Economist Viewpoint: An economist would say that the best way to pay off debt is to focus payments on the highest interest rate debt. This will save you the most money.
Guru Point Of View: Many gurus (about half) actually recommend the snowball method of paying off debt. This entails paying off the debt with the smallest balance first. They recommend this because they feel that the success you’ll feel from paying off a debt, will propel you to keep paying down what you owe. Sure, you’ll pay more in interest over the lifetime of your debts, but you may be more likely to get them paid down.
Behavioral Finance Point of View: Do whatever works for you. Know yourself. Housel agrees with the gurus on this one. He says, “I would just say, how many people has Dave Ramsey helped out of debt versus the average academic economist? It’s a million to one. Even if it is wrong on paper and it makes economists wince, it’s practical in the trenches. It actually works.”
NewRetirement Point of View: Run scenarios for both options. See exactly how long it will take to pay off debt using each method and review your lifetime payments and net worth for each scenario. Consider what you can comfortably pay and come up with the plan that is right for you.
Economist Point of View: Economists widely believe in the concept of consumption smoothing. This is an idea about wanting to maintain a roughly consistent level of expenditures (in proportion to income) over your lifetime. So, when you are young and making less, you might save less and spend more of your income. And, when you are older and making more, you would spend less (as a percentage of income) and save more.
Guru Point of View: The gurus recommend that you start saving as young as possible and commit to saving a certain percentage of your income – no matter how much you are earning. The gurus believe that this creates the right habits for building wealth.
Behavioral Finance Point of View: Be aware of what you are doing and why.
NewRetirement Point of View: Run your own numbers and compare options. Do what feels right to you and makes sense in light of the financial model and your own goals. Do what makes you happy AND enables you to achieve the future you want.
Mental accounting is the practice of dividing money into different baskets. You might have one basket for vacation and another for retirement, for example.
Economist Point of View: Economists are not fans of mental accounting.
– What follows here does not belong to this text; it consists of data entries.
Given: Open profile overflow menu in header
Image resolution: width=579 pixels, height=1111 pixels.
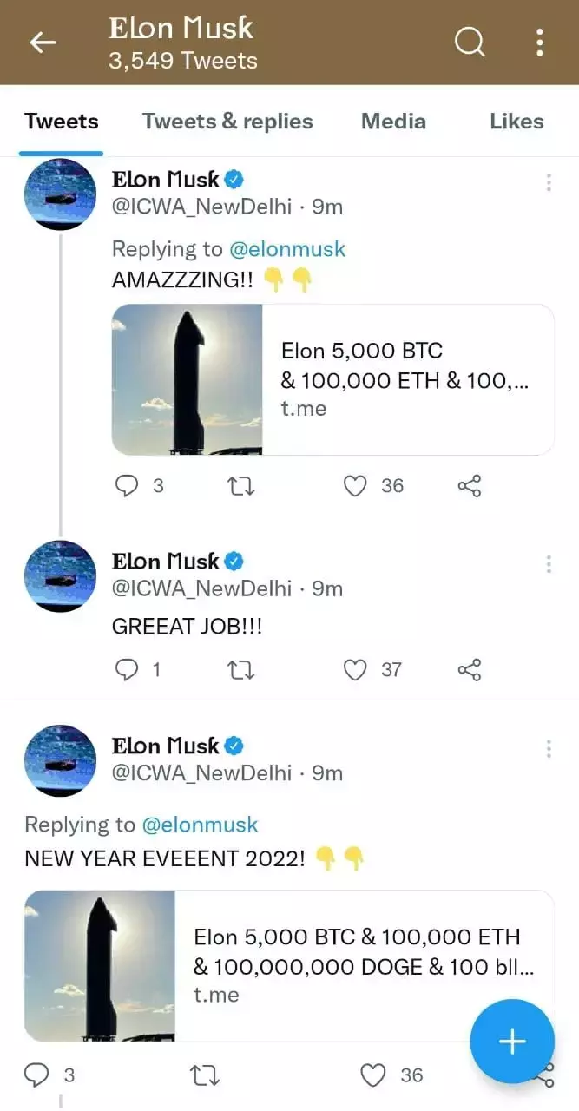Looking at the screenshot, I should point(540,42).
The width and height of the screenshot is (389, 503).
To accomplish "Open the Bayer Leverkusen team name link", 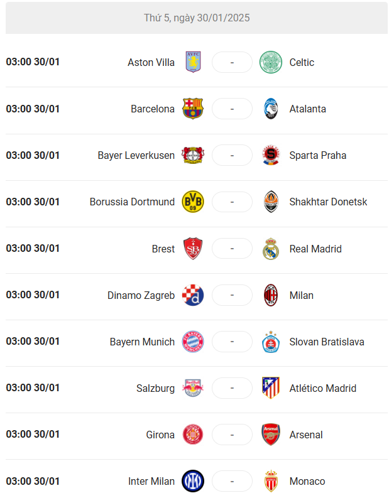I will pos(136,155).
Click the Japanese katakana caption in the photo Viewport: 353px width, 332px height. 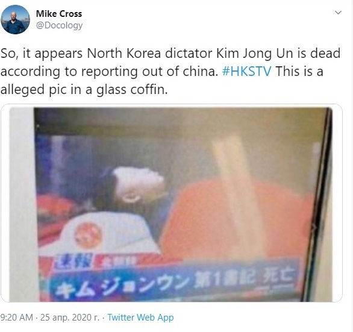tap(122, 285)
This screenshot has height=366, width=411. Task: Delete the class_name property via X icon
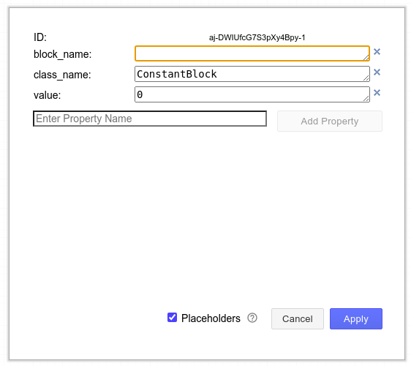tap(377, 72)
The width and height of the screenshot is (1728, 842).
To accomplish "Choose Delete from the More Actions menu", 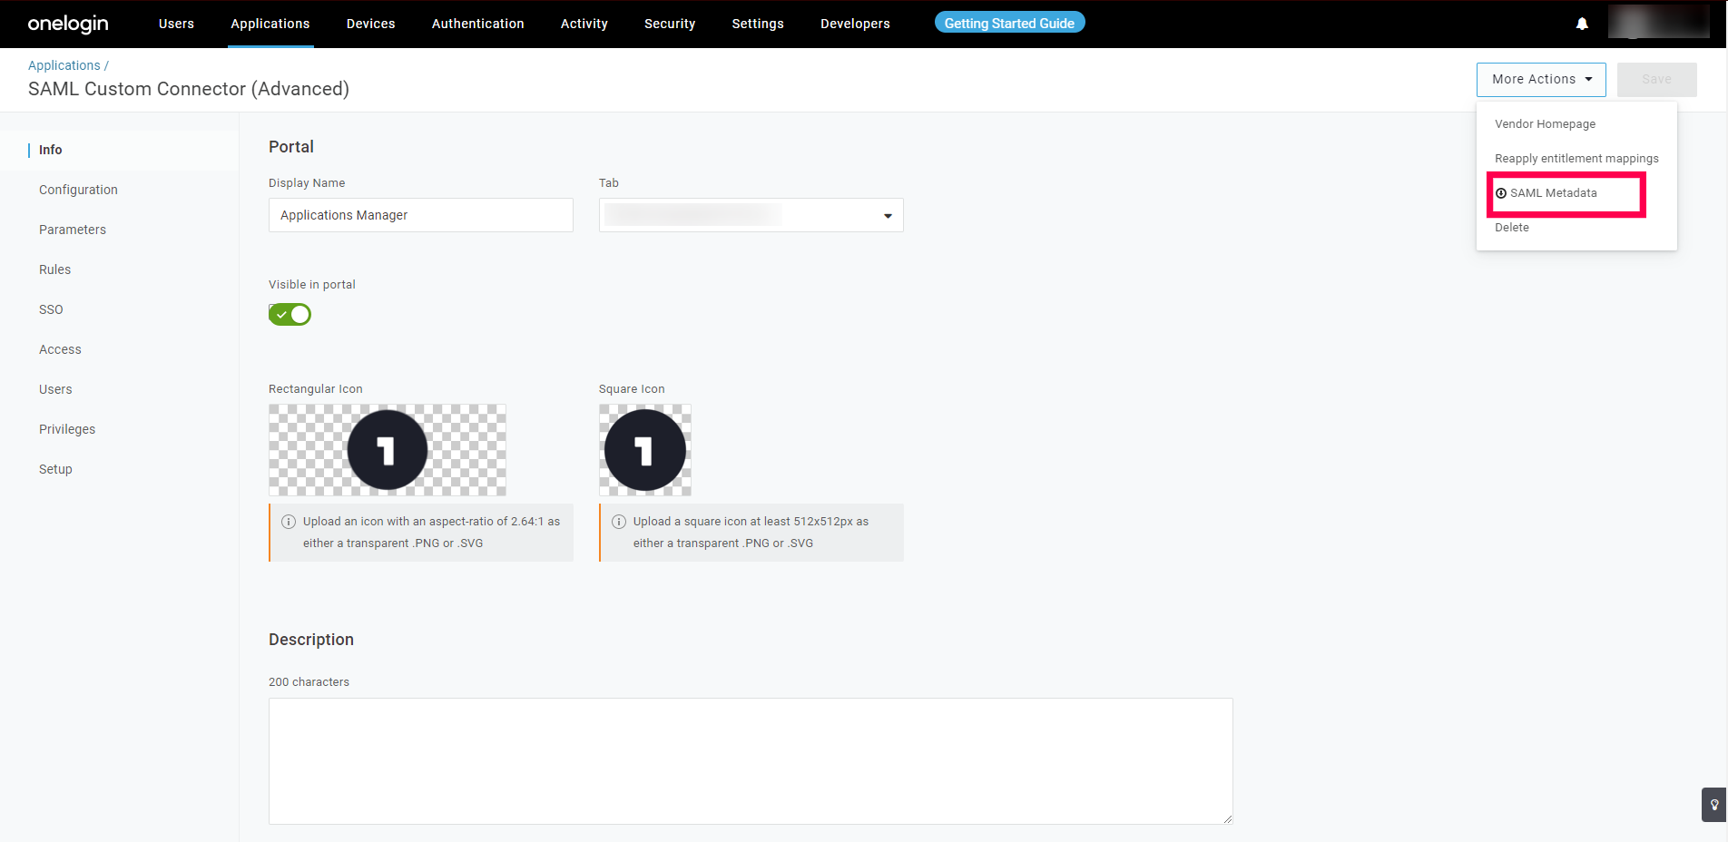I will pyautogui.click(x=1512, y=228).
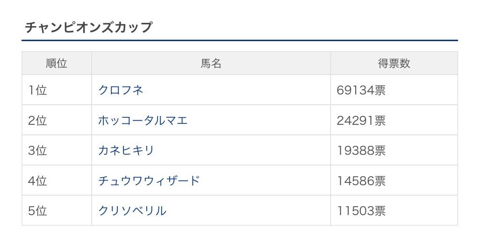Click the blue divider under the title
This screenshot has height=245, width=487.
coord(240,40)
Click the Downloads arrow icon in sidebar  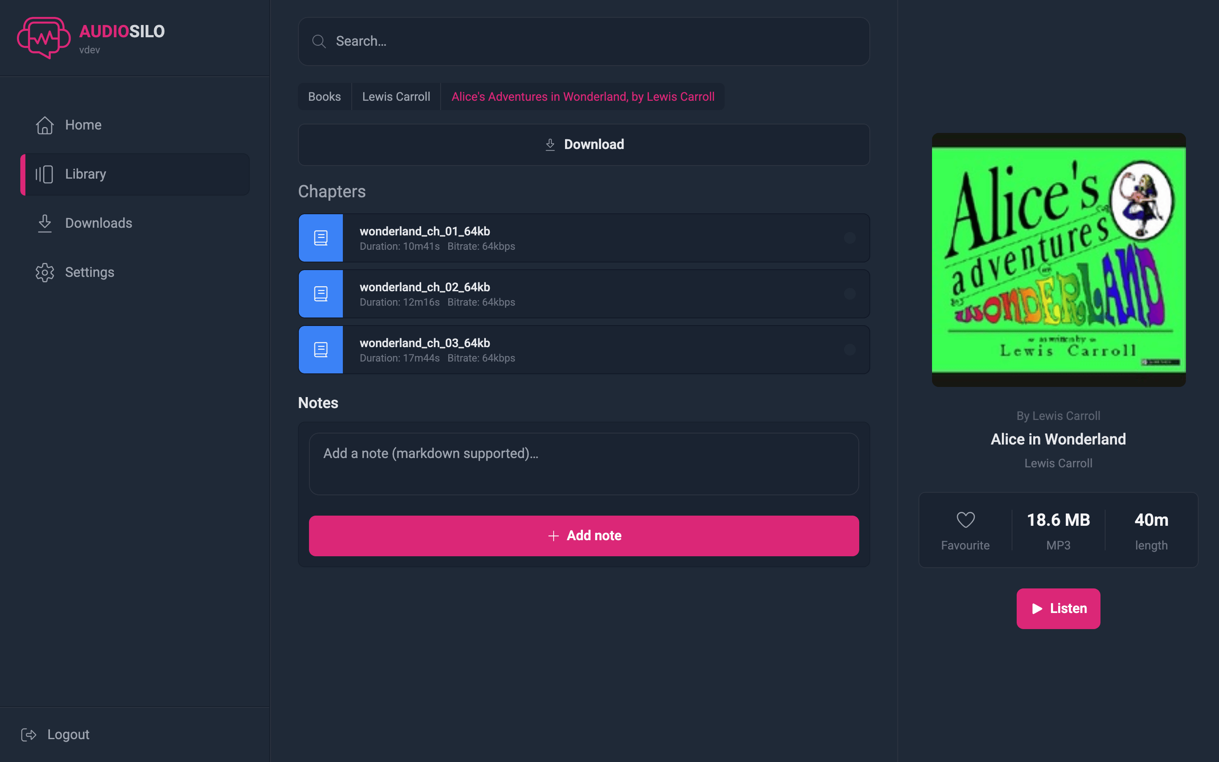click(45, 223)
Choi says, “Well, money is money is money. So if I have a dollar in my bank account, I should be using that dollar for its best use. If that means that right now, that dollar is best used for my vacation to Hawaii, then we should use it for that. And if the dollar’s best use is to buy school supplies for my kids, that’s its best use. What mental accounting does is it tends to draw these rigid boundaries where a dollar that’s being set aside for my Hawaii vacation, that can’t easily be used for some alternative purpose. And so economists would say it doesn’t really make sense to divide up your wealth into these rigid buckets.”
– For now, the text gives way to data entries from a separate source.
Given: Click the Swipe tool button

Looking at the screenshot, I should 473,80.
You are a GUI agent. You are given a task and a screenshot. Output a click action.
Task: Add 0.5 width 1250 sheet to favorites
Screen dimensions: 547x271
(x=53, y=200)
Guru and Behavioral Finance Point of View: Mental accounting makes a lot of sense to behavioral finance experts and gurus love it. Mental accounting can give you peace of mind and help you march toward multiple different goals and priorities.
NewRetirement Point of View: Do what makes sense for you. Use tools to help you see the consequences of different options.
The best financial advice typically combines objective tools like the NewRetirement Planner with personalized advice from qualified professionals such as financial advisors or coaches. Behavioral finance insights can complement the advice, helping individuals make better decisions.
Relying solely on your gut or following advice from non-experts may not lead to the most optimal financial outcomes. But, your emotions and motivations are important. Just always consider your own financial literacy, the complexity of your financial situation, and your comfort level in managing your finances when choosing the source of financial advice.